I would like to calculate shrunken log fold changes from RNA-seq data, and I recently ran in to the same case that was described in this old post by Mike Love: DESeq2 and shrinkage of log2 fold changes
One case where I would not use it, is if it is expected that nearly all genes will have no change and there is little to no variation across replicates (so near technical replication), and then say < 10 genes with very large fold changes. This scenario could occur in non-biological samples, for example technical replicates plus DE spike ins. The reason this would cause a problem is that the prior is formed according to a high percentile of the large fold changes, but it could miss if there were singular DE genes, and form a prior which is not wide enough to accommodate very large fold changes. It is trivial to turn off the prior in this case (betaPrior=FALSE).
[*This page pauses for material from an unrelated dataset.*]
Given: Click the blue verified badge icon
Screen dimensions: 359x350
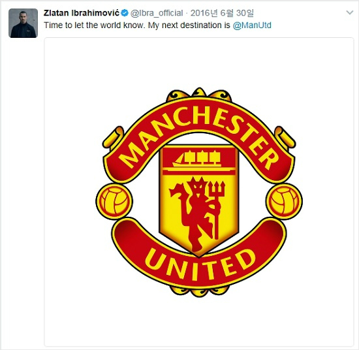Looking at the screenshot, I should point(125,13).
In my case I actually do have biology where for some contrasts only 1 or 2 genes change significanctly, and the built-in shrinkage methods indeed sometimes overshrink these to something close to zero.
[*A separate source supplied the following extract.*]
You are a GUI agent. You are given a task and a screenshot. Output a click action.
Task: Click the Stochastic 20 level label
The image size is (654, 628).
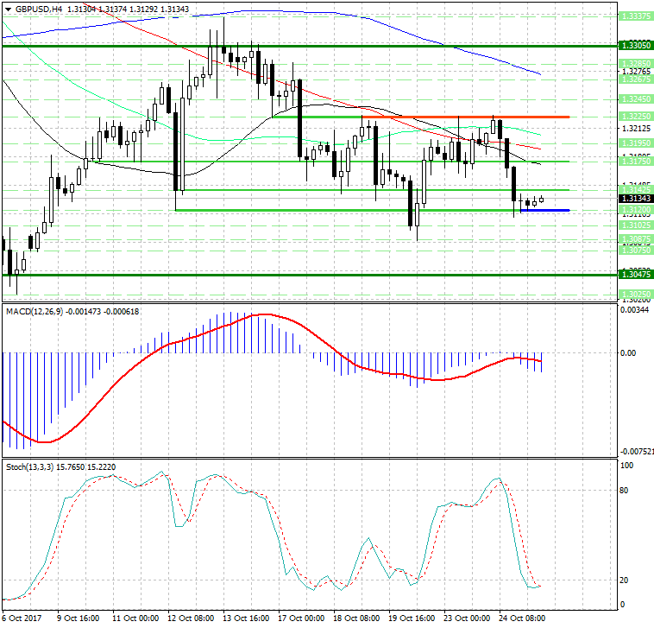point(626,580)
I have been using the very hacky shrunkLFC = LFC * (1-pval)
which at least takes things in approximately the right direction (and maybe with sufficiently vigorous hand waving can be justified with a probabilistic interpretation?). But if anyone has more rigorous suggestions, I would love to hear about them.
Thanks!
This seems to work pretty well, thanks. I found that
prior.scale=0.5
orprior_scale=0.25
gave reasonable-looking results, at least with the datasets I've tried so far.I'm dealing with a similar situation. I assume the coefficients related to batch effect would need to be included in idx also, is this correct? Thanks for all your work.
Edit: Question answered by myself. I looked at the DESeq2 code and found that with default parameters only the coef of interest is shrunk, not batch effects. This might've been obvious to others..
For an approach that still calculates prior based on mle, one can pass through multiplier, which multiplies the resulting prior.scale. Obviously this cannot be recommended without having a very good reason to deviate from the published protocol.